Jack Kerouac: encarnando a literatura universal

Por José Homero

But I ain’t going down
That long and lonesome road
All by myself.
 
— Floyd Jones, “On the Road Again”

Jack Kerouac. Foto: Zuma Press.


A literatura também é uma comédia de mal-entendidos. Autores que confeccionam uma obra com a noção de um leitor ideal, que passa a vida sem vislumbrar encarnações desse modelo; e autores que conquistam notoriedade entre um público tão estrangeiro que não entende nem percebe os valores de sua obra e, ao contrário, os perverte. Jack Kerouac é um exemplo trágico de ambos os casos. Primeiro sofreu o calvário editorial: seus manuscritos foram rejeitados ou sua publicação foi condicionada à submissão a esse tipo de terno e gravata burocrático que é a correção obrigatória que mina todo ímpeto original, toda insolência de estilo e pontuação e sintaxe uniformes. E quando, após quase uma década de frustração, uma editora aceitou suas condições, On the road só mereceu incompreensão e mal-entendidos. Primeiro, do estrato intelectual, que, alarmado com a entrada de um caipira no seu recinto centenário, reagiu com uma retumbante fechada de porta; e depois, daqueles que se enveredaram pelo livro como um evangelho que incitava a aventura e o excesso. Nem um nem outro entendiam os impulsos ou os propósitos desse escritor memorioso que logo cedo descobriu que viveria para escrever e escreveria sua vida.

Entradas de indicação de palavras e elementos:

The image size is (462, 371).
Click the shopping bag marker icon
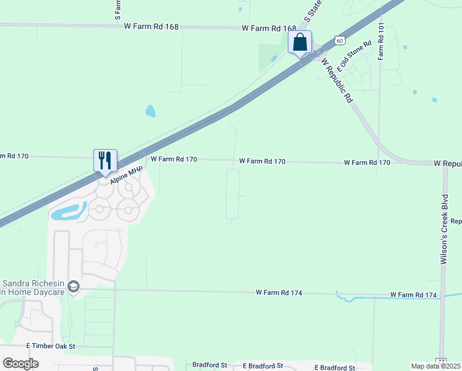coord(300,43)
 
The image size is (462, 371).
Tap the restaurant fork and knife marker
coord(105,160)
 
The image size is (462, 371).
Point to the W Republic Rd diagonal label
coord(339,80)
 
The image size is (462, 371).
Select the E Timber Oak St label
coord(51,347)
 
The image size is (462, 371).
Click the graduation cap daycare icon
coord(74,286)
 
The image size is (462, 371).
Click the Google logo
coord(20,363)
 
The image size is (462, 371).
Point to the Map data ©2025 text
coord(435,366)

Exercício escrito A
Responda às perguntas abaixo com base no texto sobre Jack Kerouac.
(i) Quem assina o texto?
(ii) Segundo o texto, por quanto tempo Kerouac enfrentou frustração antes que uma editora aceitasse suas condições?
(iii) De que canção, e de que artista, vêm os versos em inglês citados no início?
Exercício escrito B
Traduza para o inglês esta frase do texto sobre Jack Kerouac: "Jack Kerouac é um exemplo trágico de ambos os casos."
Os dados formam um material separado do texto.

Resposta escrita A
(i) José Homero.
(ii) Quase uma década.
(iii) De "On the Road Again", de Floyd Jones.

Resposta escrita B
Jack Kerouac is a tragic example of both cases.